> **Exercise requirements**
Find the word "scrollbar" in the listing, and copy out each line where it turns up.

[Dataset entries Boundary: Start]

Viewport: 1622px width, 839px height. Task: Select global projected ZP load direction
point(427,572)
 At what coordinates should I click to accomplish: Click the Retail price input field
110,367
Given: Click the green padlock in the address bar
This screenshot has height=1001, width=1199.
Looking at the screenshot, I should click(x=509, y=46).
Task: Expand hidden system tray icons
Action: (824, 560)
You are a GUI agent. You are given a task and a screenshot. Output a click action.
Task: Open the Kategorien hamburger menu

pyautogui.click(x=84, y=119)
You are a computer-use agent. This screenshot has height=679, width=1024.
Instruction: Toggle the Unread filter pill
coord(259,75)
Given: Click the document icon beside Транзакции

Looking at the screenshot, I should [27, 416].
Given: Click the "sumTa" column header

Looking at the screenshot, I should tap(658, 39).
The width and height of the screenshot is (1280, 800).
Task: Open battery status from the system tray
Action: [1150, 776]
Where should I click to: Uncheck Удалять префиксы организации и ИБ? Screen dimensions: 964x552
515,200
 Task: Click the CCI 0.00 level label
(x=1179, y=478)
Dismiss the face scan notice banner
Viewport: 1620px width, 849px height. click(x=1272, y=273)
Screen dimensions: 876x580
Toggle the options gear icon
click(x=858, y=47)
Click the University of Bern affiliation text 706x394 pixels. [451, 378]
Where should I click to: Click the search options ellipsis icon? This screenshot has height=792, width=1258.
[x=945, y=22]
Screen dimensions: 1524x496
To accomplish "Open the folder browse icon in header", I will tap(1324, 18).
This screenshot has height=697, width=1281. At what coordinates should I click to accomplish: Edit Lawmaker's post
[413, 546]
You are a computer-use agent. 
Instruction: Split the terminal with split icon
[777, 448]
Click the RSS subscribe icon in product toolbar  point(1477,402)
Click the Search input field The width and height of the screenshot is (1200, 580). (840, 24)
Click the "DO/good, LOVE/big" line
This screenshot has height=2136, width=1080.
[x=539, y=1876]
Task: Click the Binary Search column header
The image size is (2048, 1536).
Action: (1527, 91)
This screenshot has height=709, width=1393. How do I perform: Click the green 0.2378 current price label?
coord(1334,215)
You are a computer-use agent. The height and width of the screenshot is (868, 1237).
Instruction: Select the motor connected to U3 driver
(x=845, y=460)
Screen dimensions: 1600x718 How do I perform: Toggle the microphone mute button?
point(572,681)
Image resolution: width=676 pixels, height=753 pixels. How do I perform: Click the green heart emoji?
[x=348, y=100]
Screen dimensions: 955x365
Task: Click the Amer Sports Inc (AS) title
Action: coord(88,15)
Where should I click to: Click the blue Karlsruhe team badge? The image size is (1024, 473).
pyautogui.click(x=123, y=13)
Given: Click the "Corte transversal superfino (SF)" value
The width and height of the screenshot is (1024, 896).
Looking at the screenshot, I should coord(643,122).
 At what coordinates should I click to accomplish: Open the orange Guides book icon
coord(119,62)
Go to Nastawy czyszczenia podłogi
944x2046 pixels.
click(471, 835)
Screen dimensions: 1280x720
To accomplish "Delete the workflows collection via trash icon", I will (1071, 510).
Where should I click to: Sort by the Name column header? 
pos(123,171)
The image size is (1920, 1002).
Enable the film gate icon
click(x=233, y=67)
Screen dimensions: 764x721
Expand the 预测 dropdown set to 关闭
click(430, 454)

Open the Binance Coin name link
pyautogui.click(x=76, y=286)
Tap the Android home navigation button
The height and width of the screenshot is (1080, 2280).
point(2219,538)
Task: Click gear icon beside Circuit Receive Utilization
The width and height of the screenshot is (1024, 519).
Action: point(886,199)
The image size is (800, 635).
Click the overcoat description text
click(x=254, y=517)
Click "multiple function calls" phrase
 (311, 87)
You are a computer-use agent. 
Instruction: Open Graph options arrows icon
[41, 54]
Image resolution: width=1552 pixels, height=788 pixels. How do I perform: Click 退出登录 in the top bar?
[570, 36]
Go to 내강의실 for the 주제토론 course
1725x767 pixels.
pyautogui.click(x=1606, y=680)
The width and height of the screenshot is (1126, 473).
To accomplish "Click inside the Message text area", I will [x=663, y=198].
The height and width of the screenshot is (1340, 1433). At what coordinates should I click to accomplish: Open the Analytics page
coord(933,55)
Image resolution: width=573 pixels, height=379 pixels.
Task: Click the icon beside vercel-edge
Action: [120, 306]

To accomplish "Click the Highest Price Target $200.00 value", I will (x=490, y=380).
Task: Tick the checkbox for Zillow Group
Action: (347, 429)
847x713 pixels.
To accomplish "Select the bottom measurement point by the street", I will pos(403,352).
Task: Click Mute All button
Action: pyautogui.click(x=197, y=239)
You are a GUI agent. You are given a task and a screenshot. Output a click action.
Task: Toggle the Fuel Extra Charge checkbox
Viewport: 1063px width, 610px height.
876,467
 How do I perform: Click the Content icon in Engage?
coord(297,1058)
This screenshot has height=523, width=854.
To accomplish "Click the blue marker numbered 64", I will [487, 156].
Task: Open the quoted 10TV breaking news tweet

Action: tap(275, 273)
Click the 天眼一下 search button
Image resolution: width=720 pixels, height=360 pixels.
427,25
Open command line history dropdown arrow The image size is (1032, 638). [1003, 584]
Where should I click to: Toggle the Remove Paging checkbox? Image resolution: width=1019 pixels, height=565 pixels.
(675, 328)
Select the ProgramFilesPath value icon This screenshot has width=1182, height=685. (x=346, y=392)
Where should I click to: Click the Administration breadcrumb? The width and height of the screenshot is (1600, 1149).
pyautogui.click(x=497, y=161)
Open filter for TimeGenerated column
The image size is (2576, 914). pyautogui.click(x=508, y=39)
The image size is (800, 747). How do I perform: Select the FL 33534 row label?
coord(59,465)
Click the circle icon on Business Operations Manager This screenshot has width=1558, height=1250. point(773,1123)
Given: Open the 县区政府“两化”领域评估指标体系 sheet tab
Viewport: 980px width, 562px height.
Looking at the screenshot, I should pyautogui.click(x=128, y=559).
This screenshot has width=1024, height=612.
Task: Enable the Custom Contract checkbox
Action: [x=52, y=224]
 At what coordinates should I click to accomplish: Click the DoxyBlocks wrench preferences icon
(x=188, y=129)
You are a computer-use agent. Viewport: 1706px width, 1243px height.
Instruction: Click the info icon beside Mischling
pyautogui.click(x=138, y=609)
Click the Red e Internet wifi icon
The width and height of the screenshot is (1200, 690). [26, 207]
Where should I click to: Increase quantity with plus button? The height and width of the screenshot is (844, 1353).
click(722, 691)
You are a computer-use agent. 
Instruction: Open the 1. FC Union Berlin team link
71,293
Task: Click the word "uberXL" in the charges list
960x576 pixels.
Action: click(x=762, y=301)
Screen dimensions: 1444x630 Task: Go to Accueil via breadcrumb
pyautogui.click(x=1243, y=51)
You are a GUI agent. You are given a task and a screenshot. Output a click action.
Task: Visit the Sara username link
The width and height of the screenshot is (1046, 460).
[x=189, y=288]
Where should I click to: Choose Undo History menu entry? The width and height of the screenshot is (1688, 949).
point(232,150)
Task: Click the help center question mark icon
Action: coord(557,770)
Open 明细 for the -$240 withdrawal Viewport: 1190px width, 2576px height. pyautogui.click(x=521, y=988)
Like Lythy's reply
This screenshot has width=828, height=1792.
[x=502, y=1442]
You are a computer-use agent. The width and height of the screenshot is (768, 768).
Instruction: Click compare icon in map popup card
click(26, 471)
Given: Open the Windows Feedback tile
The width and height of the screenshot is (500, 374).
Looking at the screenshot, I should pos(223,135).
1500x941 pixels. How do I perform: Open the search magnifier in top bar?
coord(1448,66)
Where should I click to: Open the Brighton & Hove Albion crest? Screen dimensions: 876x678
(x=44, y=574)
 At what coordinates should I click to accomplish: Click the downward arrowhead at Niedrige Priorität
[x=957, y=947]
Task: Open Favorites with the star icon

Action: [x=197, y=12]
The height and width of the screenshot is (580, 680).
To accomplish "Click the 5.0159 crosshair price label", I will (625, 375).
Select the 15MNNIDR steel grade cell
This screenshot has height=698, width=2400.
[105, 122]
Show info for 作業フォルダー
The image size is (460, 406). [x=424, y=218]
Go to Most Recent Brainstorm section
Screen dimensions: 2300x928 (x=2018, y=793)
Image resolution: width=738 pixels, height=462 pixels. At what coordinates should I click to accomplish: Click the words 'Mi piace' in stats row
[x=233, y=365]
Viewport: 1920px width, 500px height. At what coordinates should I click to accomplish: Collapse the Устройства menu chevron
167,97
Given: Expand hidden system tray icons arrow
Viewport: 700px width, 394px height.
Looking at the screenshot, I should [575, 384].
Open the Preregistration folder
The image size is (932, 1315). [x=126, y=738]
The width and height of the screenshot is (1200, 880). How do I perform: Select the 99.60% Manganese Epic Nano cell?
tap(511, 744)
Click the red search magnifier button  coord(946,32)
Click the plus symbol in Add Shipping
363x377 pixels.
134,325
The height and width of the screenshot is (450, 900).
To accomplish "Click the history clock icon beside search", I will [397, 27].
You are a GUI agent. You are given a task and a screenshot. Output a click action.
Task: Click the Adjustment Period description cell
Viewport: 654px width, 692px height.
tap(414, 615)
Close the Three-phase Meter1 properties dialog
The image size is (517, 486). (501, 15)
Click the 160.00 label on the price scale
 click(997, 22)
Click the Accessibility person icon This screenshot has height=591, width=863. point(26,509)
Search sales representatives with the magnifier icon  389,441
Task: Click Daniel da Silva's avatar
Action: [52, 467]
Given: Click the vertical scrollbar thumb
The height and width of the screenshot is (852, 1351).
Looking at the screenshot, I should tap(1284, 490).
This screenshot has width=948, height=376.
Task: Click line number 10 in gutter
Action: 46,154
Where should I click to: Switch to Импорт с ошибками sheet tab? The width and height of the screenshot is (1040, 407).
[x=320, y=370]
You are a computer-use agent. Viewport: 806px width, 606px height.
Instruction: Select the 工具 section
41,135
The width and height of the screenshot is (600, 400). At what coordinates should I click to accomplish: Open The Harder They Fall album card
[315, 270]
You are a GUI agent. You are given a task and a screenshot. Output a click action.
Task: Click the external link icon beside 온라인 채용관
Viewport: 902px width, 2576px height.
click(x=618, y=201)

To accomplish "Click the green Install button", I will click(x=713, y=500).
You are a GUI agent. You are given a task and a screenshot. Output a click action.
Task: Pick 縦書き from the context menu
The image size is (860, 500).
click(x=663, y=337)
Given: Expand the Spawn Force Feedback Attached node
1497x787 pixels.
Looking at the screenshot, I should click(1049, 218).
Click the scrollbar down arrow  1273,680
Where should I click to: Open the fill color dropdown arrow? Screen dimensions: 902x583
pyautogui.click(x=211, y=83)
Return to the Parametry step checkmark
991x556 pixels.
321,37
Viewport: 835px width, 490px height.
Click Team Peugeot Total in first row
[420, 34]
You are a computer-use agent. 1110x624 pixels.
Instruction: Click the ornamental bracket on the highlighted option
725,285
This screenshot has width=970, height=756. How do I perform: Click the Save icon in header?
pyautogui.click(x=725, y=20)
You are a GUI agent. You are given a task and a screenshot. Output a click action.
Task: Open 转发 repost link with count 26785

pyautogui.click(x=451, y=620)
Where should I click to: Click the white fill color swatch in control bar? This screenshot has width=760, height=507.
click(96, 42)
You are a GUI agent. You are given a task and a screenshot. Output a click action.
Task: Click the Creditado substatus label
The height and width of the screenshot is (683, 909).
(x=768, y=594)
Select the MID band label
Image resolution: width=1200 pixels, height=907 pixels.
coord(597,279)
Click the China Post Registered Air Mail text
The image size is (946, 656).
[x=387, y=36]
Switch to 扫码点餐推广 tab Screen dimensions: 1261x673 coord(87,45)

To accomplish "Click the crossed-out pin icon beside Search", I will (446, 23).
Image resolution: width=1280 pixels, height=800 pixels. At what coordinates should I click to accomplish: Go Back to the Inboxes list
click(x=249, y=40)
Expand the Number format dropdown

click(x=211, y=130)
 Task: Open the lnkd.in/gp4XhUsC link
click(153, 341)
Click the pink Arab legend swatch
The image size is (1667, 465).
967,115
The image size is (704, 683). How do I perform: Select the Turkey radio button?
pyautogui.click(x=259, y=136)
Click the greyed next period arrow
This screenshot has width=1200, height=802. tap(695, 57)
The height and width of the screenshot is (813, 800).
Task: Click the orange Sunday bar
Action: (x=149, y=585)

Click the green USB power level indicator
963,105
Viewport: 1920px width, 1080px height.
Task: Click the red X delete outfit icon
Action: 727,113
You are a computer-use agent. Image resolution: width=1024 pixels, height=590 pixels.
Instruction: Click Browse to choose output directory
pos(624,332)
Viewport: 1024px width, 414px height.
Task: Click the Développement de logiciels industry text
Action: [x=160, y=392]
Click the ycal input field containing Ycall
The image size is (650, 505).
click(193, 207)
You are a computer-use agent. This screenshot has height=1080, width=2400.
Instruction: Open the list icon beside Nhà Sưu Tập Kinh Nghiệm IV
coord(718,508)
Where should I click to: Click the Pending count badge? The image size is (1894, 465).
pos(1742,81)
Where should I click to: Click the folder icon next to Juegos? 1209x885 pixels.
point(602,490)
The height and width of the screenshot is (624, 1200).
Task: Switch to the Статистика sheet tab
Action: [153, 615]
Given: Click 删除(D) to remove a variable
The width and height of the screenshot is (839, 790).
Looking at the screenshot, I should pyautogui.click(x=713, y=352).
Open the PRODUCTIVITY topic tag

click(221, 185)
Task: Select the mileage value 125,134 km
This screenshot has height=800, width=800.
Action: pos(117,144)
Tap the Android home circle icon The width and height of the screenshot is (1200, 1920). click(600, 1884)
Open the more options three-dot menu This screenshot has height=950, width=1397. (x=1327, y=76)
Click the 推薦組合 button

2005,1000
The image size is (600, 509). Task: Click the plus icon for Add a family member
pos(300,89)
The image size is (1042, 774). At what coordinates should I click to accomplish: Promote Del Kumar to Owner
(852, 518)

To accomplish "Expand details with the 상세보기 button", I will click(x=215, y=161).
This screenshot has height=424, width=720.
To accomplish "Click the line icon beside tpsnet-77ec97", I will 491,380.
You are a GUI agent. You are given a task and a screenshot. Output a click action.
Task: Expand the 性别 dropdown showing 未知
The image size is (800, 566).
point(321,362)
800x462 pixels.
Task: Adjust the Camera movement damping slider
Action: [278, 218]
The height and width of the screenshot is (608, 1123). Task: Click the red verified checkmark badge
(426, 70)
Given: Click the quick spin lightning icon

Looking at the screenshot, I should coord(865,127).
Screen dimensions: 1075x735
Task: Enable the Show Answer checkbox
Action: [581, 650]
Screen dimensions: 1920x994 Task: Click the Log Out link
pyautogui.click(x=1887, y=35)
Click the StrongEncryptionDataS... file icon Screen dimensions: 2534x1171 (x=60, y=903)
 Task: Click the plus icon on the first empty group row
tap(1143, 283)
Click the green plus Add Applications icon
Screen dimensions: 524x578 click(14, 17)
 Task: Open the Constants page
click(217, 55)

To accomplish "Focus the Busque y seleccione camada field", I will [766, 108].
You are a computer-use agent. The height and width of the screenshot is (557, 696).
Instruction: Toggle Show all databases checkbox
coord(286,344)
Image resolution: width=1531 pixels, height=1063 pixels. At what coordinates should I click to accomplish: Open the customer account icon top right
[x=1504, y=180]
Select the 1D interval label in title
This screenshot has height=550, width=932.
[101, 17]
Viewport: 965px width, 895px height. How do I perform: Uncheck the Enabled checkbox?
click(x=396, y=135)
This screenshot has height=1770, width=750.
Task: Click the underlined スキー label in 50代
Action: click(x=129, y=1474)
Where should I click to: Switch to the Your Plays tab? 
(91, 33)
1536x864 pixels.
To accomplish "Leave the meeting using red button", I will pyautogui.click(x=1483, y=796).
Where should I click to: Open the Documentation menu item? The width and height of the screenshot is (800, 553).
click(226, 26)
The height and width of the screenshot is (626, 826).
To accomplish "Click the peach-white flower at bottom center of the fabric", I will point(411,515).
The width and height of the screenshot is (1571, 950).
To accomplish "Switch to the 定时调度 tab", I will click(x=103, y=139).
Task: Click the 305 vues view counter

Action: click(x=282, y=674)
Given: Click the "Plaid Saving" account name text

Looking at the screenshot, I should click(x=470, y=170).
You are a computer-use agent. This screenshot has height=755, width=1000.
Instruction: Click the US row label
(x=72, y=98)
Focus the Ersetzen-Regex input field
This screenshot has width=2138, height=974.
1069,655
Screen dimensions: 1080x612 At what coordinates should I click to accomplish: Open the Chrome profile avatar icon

[Dataset entries Boundary: End]

> **Result of this exercise**
Given: Click the vertical scrollbar thumb
Click the scrollbar down arrow  1273,680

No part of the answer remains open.